Ela não possui direitos autorais pode e deve ser reproduzida no todo ou em parte, além de ser liberada a sua distribuição, preservando seu conteúdo e o nome do autor.
* O NOVO INTERNACIONALISMO NA LUTA PELA DESMUNDIALIZAÇÃO
Pede-se que eu reflita sobre os condicionantes impostos pelos marcos estatais – seriam as fronteiras, os idiomas, a idiossincrasia nacional? na hora de construir relações em escala global. Uma reflexão desse tipo não pode ser feita in abstracto, mas deve partir de uma situação dada num momento dado. Suponhamos que estamos na Europa, na atualidade, quando, sem muito cálculo, um movimento social de características libertárias, nascido de lutas locais, se propõe a conectar-se com outros movimentos semelhantes em curso em outros Estados. Poderíamos pensar que o movimento em questão já se encontra suficientemente consolidado e esclarecido a ponto de fixar metas mais ambiciosas, além do âmbito local em que até então se limitava. Deduziríamos, então, que um processo acumulativo de experiências teria culminado e que o grau de desenvolvimento alcançado permitiria a “globalização” do movimento. Assim sendo, a superação do marco estatal se daria necessariamente de dentro para fora. No entanto, há exemplos históricos que demonstram o contrário. A Associação Internacional dos Trabalhadores (AIT) não foi primeiramente constituída em espaços delimitados por Estados. Um comitê local convocou um congresso ao qual assistiram diversos delegados com diferentes níveis de representatividade; a ideia vingou e logo formaram-se organizações “regionais”, com novos congressos sendo realizados. Os marcos estatais não foram um obstáculo. Respirava-se uma atmosfera geral nos distintos cenários sociais do mundo capitalista anterior à aparição da AIT. O local era, ao mesmo tempo, universal. A condição proletária se estendia a todos os cantos do planeta da mesma maneira, de modo que qualquer trabalhador podia sentir como próprias as lutas mais geograficamente distantes. Ao contrário das lutas da burguesia, que buscavam a constituição de Estados nacionais, as lutas proletárias transcendiam toda barreira estatal: eram internacionalistas por natureza. Mais ainda, a Primeira Internacional se considerava portadora dos germes da sociedade futura. Tal sociedade resultaria da universalização da organização da Internacional. Apenas o que separava a realidade do futuro seria construído, ora mediante a ação parlamentar de partidos políticos fortes, segundo a corrente marxista, ora por meio de “uma coletividade revolucionária poderosa porém sempre invisível que preparasse a revolução e a dirigisse”, conforme a corrente bakuninista.

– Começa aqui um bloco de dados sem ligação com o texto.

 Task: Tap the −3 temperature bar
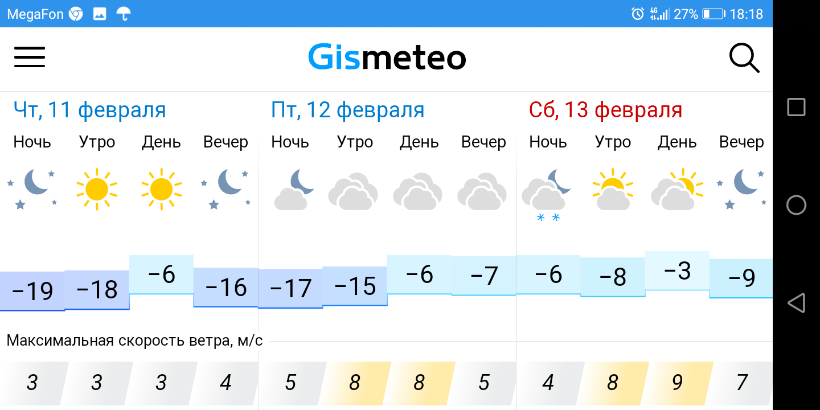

Somente levando em conta o estilo de vida uniforme, massificado e consumista imposto pela atual mundialização capitalista, o urbanismo predatório, o domínio absoluto da tecnologia e o extraordinário desenvolvimento dos Estados, particularmente de seus mecanismos de controle social, percebe-se que as possibilidades de um movimento social se estender para fora do Estado que o abriga são realmente mínimas. Mesmo aqueles de maior repercussão são efêmeros e deixam pouco rastro na consciência. Nas fases tardias do capitalismo, a condição proletária generalizou-se a tal ponto que já não constitui um signo diferencial sobre o qual se possa constituir uma identidade de classe. A penetração do capital na vida cotidiana o impede. Dentre tantos interesses particulares presentes e tanta sociabilidade dissolvida, nenhum interesse geral, de classe, chega a formular-se. A atomização sob o capitalismo, intensamente favorecida pelos planos de ordenamento urbano, proíbe a solidariedade, o apoio mútuo ou as relações fraternas que caracterizavam e regiam as comunidades proletárias de outrora. De fato, ela é eminentemente antissociativa. No entanto, os conflitos ocorrem onde os embates da economia, ou as consequências indesejáveis desses embates, encontram resistências em torno das quais pode delinear-se um anticapitalismo matizado. Surgem novos coletivos e movimentos sociais contra o patriarcado, o modo industrial de vida, a agricultura e a alimentação industriais, a mudança climática, a poluição do ar, da terra e das águas, o capitalismo verde, os despejos, o preço dos aluguéis, os baixos salários, a exploração de pessoas sem documentação, a multiplicação de rodovias, a urbanização desenfreada, o turismo de massas, etc. E dessas mesmas lutas emergem formas de sociabilidade alheias aos valores mercantis dominantes, embora estejamos longe de “uma nova comunidade humana no interior da antiga, mas em conflito com ela”, como sonhavam os internacionalistas.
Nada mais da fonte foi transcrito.